3 Particularly when they modify the predictions that had been made before 1986 to account for two shocks that buffeted the Spanish economy in 1986—a drought that lowered productivity in agriculture and a decline in the international price of petroleum.
4 Weighted by average trade value for the model’s 42 industries.
5 To understand the LTP predictions reported in the table, consider the case of exports from China to New Zealand. We start by dividing products into a most-traded group (about 590 products that accounted for 90 percent of trade in 2002) and a least-traded group (about 4,600 products that accounted for 10 percent). We then assign products to the GTAP-AGE model’s 42 traded industries. We predict that industries with higher initial exports of LTPs will experience faster export growth; see KPR (2017) for details.

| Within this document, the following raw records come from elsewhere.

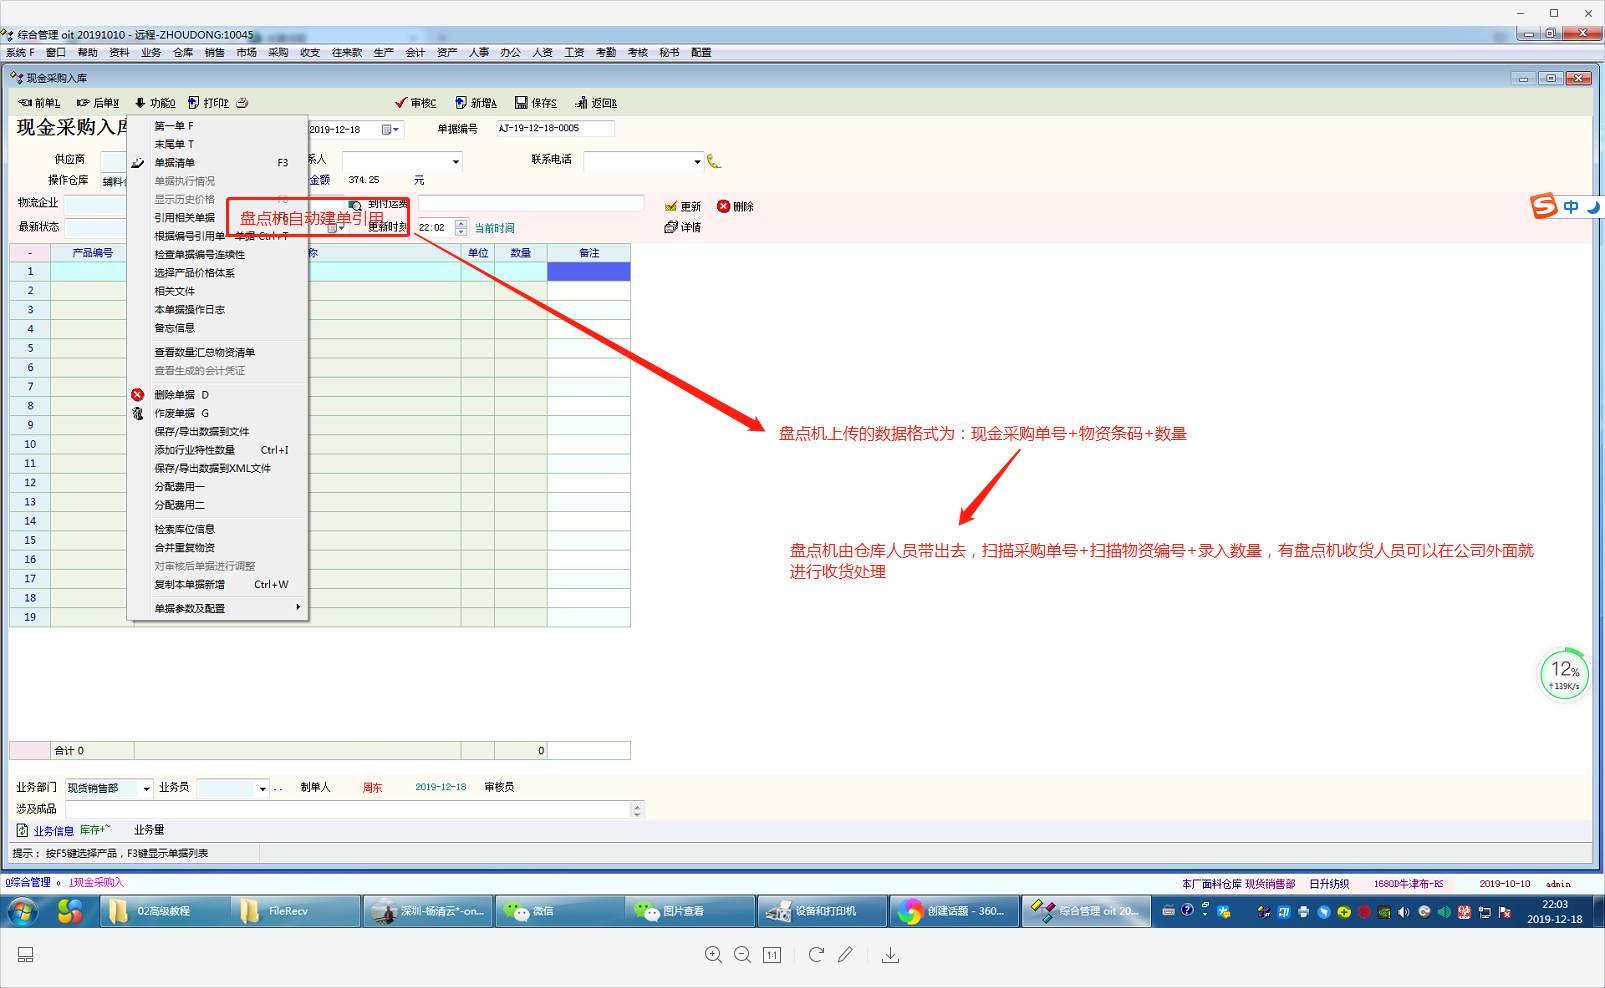Click the yellow phone icon beside 联系电话

pos(713,161)
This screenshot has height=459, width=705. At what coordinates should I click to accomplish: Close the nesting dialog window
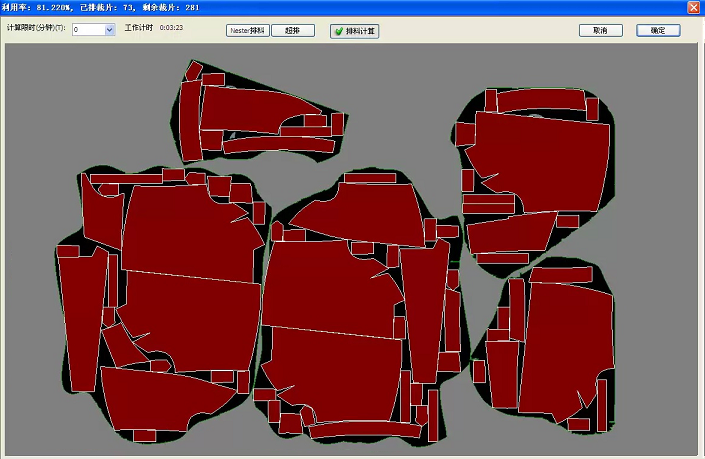(x=693, y=7)
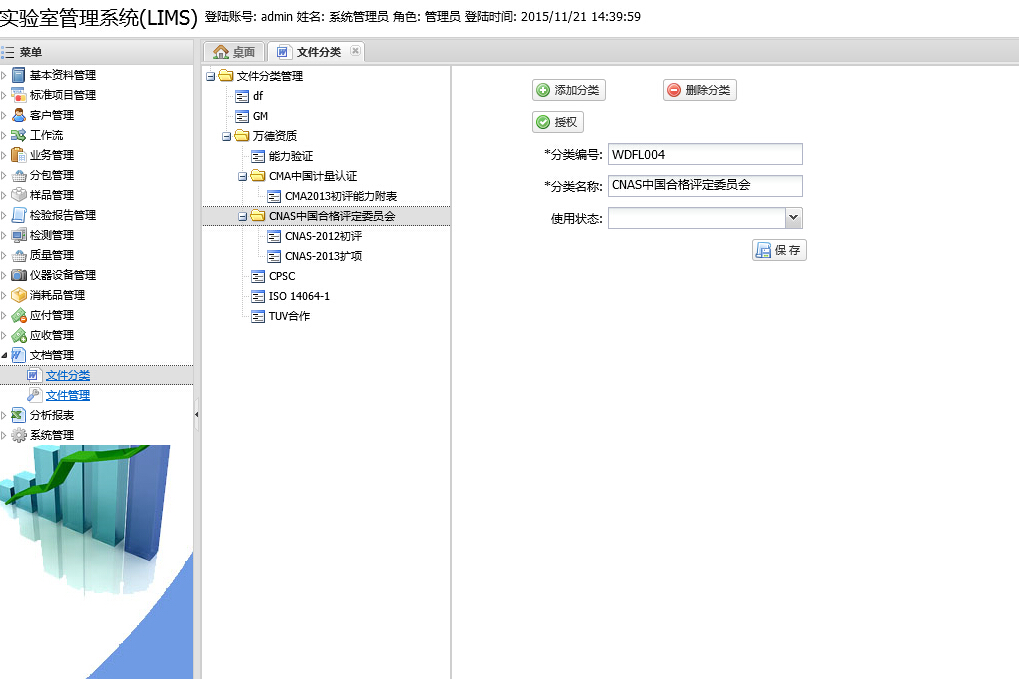Viewport: 1019px width, 679px height.
Task: Click the 万德资质 folder icon in tree
Action: [242, 136]
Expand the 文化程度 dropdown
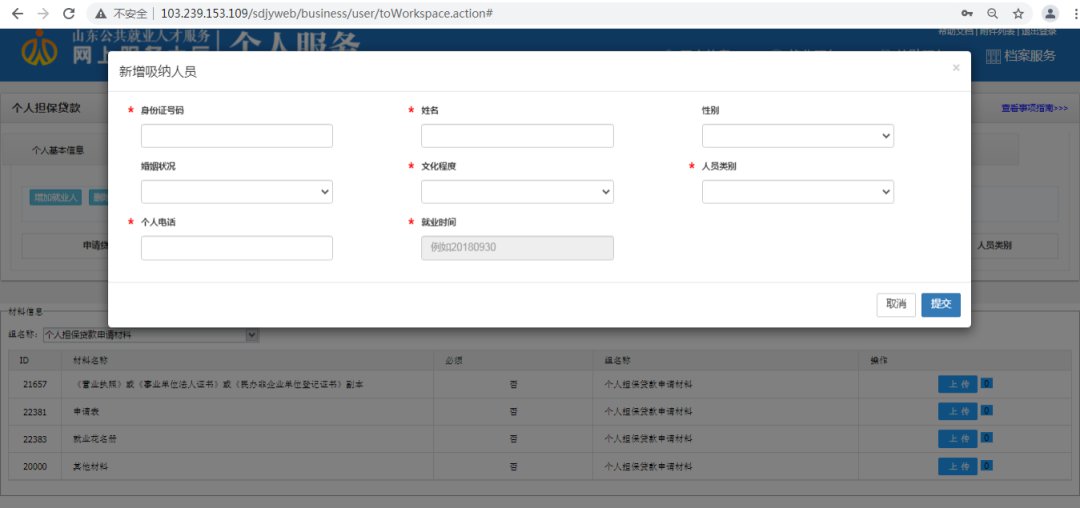The image size is (1080, 508). point(517,192)
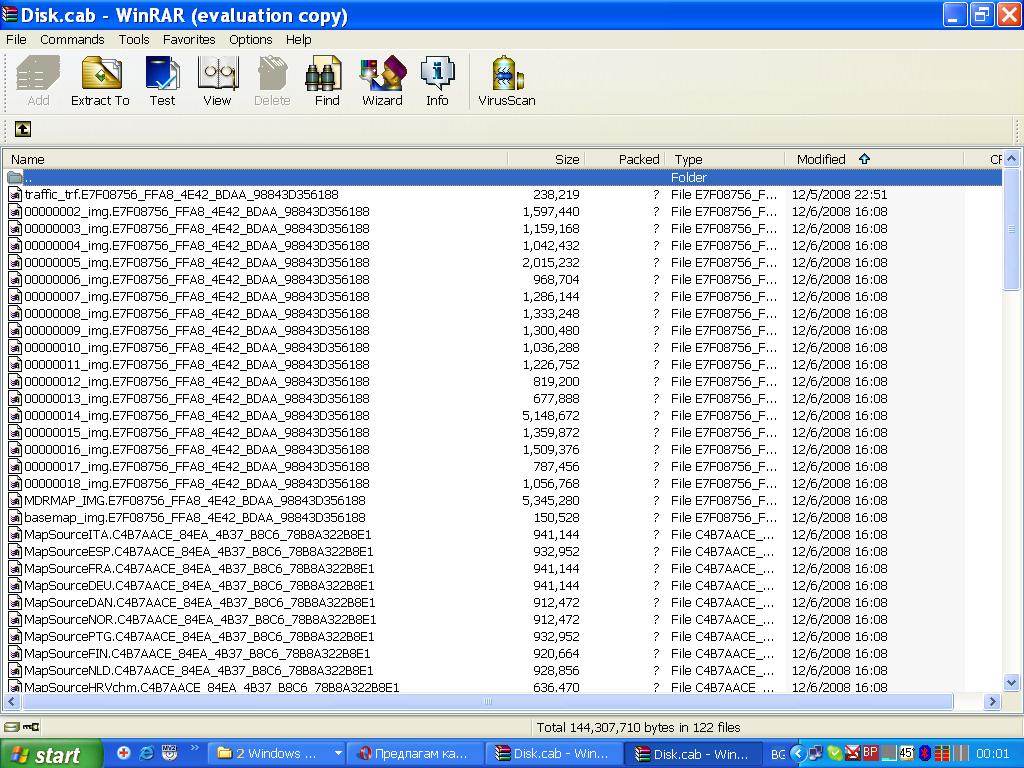Run the Test archive tool
This screenshot has width=1024, height=768.
(162, 81)
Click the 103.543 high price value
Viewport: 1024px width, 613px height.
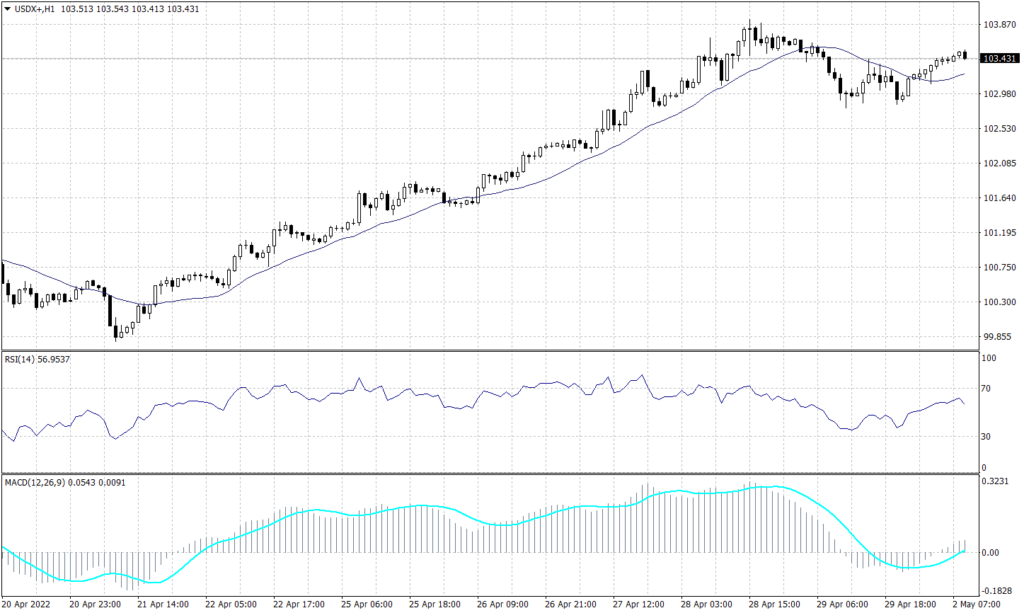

This was indeed the case. After trade reform, exports of LTPs grew from 10.0 percent of exports from China to New Zealand in 2002 to 29.9 percent in 2015, and these large increases were distributed randomly across products in different industries. The correlation between export predictions using this LTP methodology and actual data is 0.61, compared with the correlation of −0.36 for the GTAP model.
6 A firm has access to a small set of consumers if it pays a small cost; for each new group of consumers the firm wants to reach, this cost increases disproportionately. A trade liberalization reduces the cost of transporting goods equally for all firms—to large firms that sell to many consumers and to small firms that sell to few consumers. The relevant trade cost that firms face—the sum of the cost of reaching new consumers and the cost of physically transporting goods—decreases more for small firms, however, than for large firms.